Pengadilan pajak mempunyai tugas dan wewenang memeriksa dan
memutus sengketa pajak, yakni:
a. Banding atas keputusan
keberaran.
b. Gugatan atas
pelaksanaan penagihan pajak atau keputusan pembetulan.
Pengadilan pajak juga mempunyai tugas mengawasi kuasa hukum yang
memberian bantuan hukum kepada pihak-pihak yang bersengketa dalam sidang
pengadilan pajak (Dewi Karnia Sugiharti, 2005:72).
Pengadilan pajak yang diatur dalam UU No. 14 Tahun 2002 ini
bersifat khusus menyangkut acara penyelenggaraan persidangan sengketa
perpajakan yaitu:
a) Sidang peradilan pajak
pada prinsipnya dilaksanakan terbuka, namun dalam hal tertentu dan khusus guna
menjaga kepentingan pemohon Banding atau tergugat, sidang dapat dinyatakan
tertutup, sedangkan pembacaan putusan Hakim Pengadilan Pajak dilaksanakan dalam
sidang yang terbuka untuk umum.
b) Penyelesaian
sengketa pajak memerlukan tenaga-tenaga Hakim khusus yang mempunyai keahlian di
bidang perpajakan dan berijasah Sarjana Hukum atau sarjana lain.
c) Sengketa yang diproses
dalam pengadilan pajak khusus menyangkut sengketa perpajakan.
d) Putusan Pengadilan
Pajak memuat penetapan besarnya pajak terutang dari wajib pajak, berupa
hitungan secara teknis perpajakan, sehingga wajib pajak langsung memperoleh
kepastian hukum tentang besarnya Pajak terutang yang dikenakan kepadanya.

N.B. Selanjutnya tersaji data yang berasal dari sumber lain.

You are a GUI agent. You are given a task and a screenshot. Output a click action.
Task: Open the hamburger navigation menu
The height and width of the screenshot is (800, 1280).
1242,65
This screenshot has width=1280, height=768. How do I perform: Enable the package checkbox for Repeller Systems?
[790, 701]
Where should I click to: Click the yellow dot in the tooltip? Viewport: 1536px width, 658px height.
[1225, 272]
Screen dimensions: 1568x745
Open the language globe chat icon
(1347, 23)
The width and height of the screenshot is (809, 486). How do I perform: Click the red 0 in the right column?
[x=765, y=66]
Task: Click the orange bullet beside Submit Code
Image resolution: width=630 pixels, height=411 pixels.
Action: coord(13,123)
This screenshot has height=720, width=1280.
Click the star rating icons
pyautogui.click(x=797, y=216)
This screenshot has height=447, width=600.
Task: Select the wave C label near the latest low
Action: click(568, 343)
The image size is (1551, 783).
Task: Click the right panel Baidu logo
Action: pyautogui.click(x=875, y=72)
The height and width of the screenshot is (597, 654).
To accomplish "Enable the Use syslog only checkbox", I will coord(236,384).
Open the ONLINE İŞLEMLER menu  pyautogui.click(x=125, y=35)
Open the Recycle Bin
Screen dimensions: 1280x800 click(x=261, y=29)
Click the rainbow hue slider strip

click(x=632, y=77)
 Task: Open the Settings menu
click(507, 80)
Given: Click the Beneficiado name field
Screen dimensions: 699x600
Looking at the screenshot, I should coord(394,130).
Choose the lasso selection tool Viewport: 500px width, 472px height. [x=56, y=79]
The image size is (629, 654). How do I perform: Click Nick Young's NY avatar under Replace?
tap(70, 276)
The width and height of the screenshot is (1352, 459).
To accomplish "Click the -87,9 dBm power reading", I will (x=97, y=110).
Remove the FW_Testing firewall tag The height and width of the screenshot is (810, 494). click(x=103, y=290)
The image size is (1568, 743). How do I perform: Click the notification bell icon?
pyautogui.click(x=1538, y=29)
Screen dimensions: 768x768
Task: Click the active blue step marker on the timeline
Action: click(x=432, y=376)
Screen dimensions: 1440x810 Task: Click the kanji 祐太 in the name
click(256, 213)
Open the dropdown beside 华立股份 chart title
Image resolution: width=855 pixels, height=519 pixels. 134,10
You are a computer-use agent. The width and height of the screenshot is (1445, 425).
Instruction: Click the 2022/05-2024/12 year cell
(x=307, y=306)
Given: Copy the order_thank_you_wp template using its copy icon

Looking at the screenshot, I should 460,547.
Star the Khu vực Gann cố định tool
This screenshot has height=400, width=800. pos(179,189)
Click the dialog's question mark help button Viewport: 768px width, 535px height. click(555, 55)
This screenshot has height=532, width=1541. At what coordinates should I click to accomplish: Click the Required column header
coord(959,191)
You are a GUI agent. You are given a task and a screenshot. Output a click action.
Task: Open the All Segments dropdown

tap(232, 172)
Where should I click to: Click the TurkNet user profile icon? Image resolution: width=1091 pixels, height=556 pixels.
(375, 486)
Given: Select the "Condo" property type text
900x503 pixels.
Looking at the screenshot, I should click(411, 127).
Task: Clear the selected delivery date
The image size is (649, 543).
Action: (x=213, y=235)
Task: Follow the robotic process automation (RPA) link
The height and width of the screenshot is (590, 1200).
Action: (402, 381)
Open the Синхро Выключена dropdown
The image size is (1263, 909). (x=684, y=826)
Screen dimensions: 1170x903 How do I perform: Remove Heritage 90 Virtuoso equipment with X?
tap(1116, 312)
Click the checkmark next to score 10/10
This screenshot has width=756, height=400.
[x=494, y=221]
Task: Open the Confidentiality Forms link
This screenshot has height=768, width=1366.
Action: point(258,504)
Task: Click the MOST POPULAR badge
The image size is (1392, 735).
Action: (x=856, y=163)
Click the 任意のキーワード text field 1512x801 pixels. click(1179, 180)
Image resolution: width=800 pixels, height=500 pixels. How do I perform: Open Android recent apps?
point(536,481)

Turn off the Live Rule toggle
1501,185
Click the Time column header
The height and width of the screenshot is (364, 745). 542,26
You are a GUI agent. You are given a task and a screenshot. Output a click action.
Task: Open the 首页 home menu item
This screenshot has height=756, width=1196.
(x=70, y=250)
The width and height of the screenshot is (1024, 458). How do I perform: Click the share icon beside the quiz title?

Sebagai akibatnya jenis putusan pengadilan pajak , disamping jenis-jenis
putusan yang umum diterapkan pada peradilan umum, juga berupa mengabulkan
sebagian, mengabulkan seluruhnya, atau menambah jumlah pajak yang masih harus
dibayar (Wiratni Ahmadi, 2006:55)
e) Pengadilan pajak
merupakan pengadilan tingkat pertama dan terakhir dalam memeriksa dan memutus
sengketa pajak (Pasal 33 UU No. 14 Tahun 2002). Sehingga putusan pengadilan
pajak tidak dapat diajukan kasasi kepada Mahkamah Agung, kecuali hanya wewenang
untuk memeriksa peninjauan kembali (PK), sebagaimana diatur dalam Pasal 89 UU
No. 14 Tahun 2002. Permohonan peninjauan kembali dapat diajukan dengan alasan:
a. Apabila putusan
pengadilan pajak didasarkan pada suatu kebohongan atau tipu muslihat pihak
lawan yang diketahui setelah perkara diputus atau didasarkan pada bukti-bukti
yang kemudian oleh hakim pidana dinyatakan palsu;
b. Apabila terdapat bukti
tertulis baru yang penting dan bersifat menentukan, yang apabila diketahui pada
tahap persidangan di pengadilan pajak akan menghasilkan putusan yang berbeda;
c. Apabila telah
dikabulkan suatu hal yang tidak dituntut atau lebih dari pada yang dituntut,
kecuali yang diputus berdasarkan Pasal 80 ayat (1) huruf b dan c;
d. Apabila mengenai suatu
bagian dari tuntutan belum diputus tanpa dipertimbangkan sebab-sebabnya; atau
e. Apabila terdapat suatu
putusan yang nyata-nyata tidak sesuai dengan ketentuan peraturan
perundang-undangan yang berlaku. (Dewi Karnia Sugiharti, 2005:73).